TO_UNIX_EPOCH(expr) converts a timestamp value into a signed integer representing the number of seconds elapsed since the Unix epoch, or MISSING if expr is not a timestamp.

TO_UNIX_MICRO

TO_UNIX_MICRO(expr) converts a timestamp value into a signed integer representing the number of microseconds elapsed since the Unix epoch, or MISSING if expr is not a timestamp.

TRIM, LTRIM, and RTRIM

The TRIM function has two forms. The single-argument form TRIM(str) yields a substring of str with leading and trailing spaces removed.

Known limitations: only ASCII white-space characters are considered: ’ ‘, ‘\t’, ‘\r’, ‘\n’, ‘\v’, and ‘\f’. Other non-ASCII white-spaces such as U+0085 (next line) are not considered.

The two-argument form TRIM(str, cutset) yields a substring of str with characters in the string cutset removed from the leading and trailing characters in str.

The LTRIM and RTRIM variants of the TRIM function trim only from the left- or right-hand-side of the input string, respectively. Both LTRIM and RTRIM support the single- and two-argument forms of TRIM.

There is also support for more verbose TRIM syntax available in other SQL engines:

  • TRIM(cutset FROM str) or TRIM(BOTH cutset FROM str) are both equivalent to TRIM(str, cutset);
  • TRIM(LEADING cutset FROM str) is equivalent to LTRIM(str, cutset);
  • TRIM(TRAILING cutset FROM str) is equivalent to RTRIM(str, cutset).

Known limitations: the cutset string must be a constant string of four or fewer ASCII characters.

Examples:

-- one-argument form
TRIM(' xyz ') -> 'xyz'
RTRIM(' xyz ') -> ' xyz'
LTRIM(' xyz ') -> 'xyz '

-- two-argument form
TRIM('\r\nline\r\n', '\r\n') -> 'line'
RTRIM('\r\nline\r\n', '\r\n') -> '\r\nline'
LTRIM('\r\nline\r\n', '\r\n') -> 'line\r\n'

SIZE

SIZE(expr) returns one of the following:

  • If expr is a list, the length of that list as an integer
  • If expr is a struct, the number of fields in that struct as an integer
  • Otherwise, MISSING

ARRAY_SIZE

ARRAY_SIZE(list) returns the length of the list as an integer or MISSING if the list expression doesn’t evaluate to a list.

ARRAY_CONTAINS

ARRAY_CONTAINS(list, element) returns whether the element is in list or MISSING if the element is MISSING, is not in list or list is not a list.
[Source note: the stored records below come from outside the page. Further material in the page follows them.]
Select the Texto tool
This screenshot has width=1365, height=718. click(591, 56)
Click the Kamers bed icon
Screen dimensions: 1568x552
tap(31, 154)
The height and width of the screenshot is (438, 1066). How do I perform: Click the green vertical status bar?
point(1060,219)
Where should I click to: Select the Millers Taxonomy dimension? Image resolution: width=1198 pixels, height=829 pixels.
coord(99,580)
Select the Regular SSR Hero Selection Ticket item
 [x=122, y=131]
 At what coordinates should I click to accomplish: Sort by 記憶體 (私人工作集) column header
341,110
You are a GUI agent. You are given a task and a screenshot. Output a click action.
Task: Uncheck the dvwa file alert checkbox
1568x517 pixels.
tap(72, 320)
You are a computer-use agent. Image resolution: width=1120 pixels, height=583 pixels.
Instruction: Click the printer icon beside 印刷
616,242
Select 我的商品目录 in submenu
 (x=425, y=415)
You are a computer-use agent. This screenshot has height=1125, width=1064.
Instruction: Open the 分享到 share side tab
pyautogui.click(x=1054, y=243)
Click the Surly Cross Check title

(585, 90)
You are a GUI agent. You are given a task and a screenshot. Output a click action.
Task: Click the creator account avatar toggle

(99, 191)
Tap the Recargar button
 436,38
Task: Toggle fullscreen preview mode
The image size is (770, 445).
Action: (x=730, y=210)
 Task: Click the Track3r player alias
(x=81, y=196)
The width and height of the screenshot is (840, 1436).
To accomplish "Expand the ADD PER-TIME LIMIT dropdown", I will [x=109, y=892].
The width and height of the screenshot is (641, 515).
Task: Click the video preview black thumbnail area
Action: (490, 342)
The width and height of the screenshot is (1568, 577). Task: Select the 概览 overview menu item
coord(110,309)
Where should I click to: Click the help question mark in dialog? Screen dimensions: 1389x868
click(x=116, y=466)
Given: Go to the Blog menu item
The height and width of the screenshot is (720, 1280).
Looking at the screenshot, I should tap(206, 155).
Compatibility notice: ARRAY_CONTAINS() can be used to match NULL values, for example ARRAY_CONTAINS([1, 2, NULL], NULL) would yield TRUE. MISSING values cannot be matched nor stored in arrays.

ARRAY_POSITION

ARRAY_POSITION(list, element) returns the position of an element in list or MISSING if the element is MISSING, is not in list or list is not a list.

The position returned is indexed from 1 and the returned position is always the first occurrence of the element in the list.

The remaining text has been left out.